/---
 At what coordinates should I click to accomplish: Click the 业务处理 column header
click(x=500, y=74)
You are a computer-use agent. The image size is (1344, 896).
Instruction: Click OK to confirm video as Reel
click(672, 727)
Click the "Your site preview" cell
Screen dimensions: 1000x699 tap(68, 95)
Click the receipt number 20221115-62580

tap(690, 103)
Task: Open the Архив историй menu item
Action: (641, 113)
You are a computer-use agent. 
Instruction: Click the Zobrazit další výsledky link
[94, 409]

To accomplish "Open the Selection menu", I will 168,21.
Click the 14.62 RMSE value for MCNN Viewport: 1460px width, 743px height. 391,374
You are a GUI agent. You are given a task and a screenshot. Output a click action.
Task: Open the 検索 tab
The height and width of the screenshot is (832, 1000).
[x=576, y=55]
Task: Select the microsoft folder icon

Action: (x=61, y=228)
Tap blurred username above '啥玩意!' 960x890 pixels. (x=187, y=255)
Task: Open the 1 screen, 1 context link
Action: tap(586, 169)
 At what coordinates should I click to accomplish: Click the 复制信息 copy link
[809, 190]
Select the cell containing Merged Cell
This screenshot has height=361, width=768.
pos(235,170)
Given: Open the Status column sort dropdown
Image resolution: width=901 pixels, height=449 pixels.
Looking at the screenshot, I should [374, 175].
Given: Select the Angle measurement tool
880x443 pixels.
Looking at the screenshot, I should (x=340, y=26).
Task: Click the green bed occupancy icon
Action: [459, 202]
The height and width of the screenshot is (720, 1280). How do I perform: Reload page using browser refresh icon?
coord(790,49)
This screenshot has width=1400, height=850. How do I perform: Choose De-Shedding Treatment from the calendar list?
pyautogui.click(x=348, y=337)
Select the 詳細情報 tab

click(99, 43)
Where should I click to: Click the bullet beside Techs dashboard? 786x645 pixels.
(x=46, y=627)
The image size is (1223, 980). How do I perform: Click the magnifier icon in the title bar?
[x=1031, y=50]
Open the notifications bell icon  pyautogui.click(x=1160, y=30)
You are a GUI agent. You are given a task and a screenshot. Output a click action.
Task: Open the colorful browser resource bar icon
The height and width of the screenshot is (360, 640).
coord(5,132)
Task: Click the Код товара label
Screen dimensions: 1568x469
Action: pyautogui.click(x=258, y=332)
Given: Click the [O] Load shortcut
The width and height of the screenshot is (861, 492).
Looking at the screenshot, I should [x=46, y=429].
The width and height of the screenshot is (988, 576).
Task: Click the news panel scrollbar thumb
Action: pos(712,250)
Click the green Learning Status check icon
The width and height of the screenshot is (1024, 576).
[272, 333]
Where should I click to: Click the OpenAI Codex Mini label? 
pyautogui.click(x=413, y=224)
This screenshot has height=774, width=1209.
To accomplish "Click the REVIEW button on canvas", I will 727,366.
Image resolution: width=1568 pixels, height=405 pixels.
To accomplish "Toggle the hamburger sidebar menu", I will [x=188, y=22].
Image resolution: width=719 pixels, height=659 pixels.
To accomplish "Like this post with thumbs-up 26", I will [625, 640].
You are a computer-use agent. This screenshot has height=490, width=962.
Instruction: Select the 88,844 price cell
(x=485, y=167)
\---
__DESCRIPTION OF THE TASK__. Copy out every line from the material above in which the word "will" appears.

__COMPLETED TASK__.
To accomplish "Open the Selection menu", I will 168,21.
To accomplish "Click the REVIEW button on canvas", I will 727,366.
To accomplish "Toggle the hamburger sidebar menu", I will [x=188, y=22].
To accomplish "Like this post with thumbs-up 26", I will [625, 640].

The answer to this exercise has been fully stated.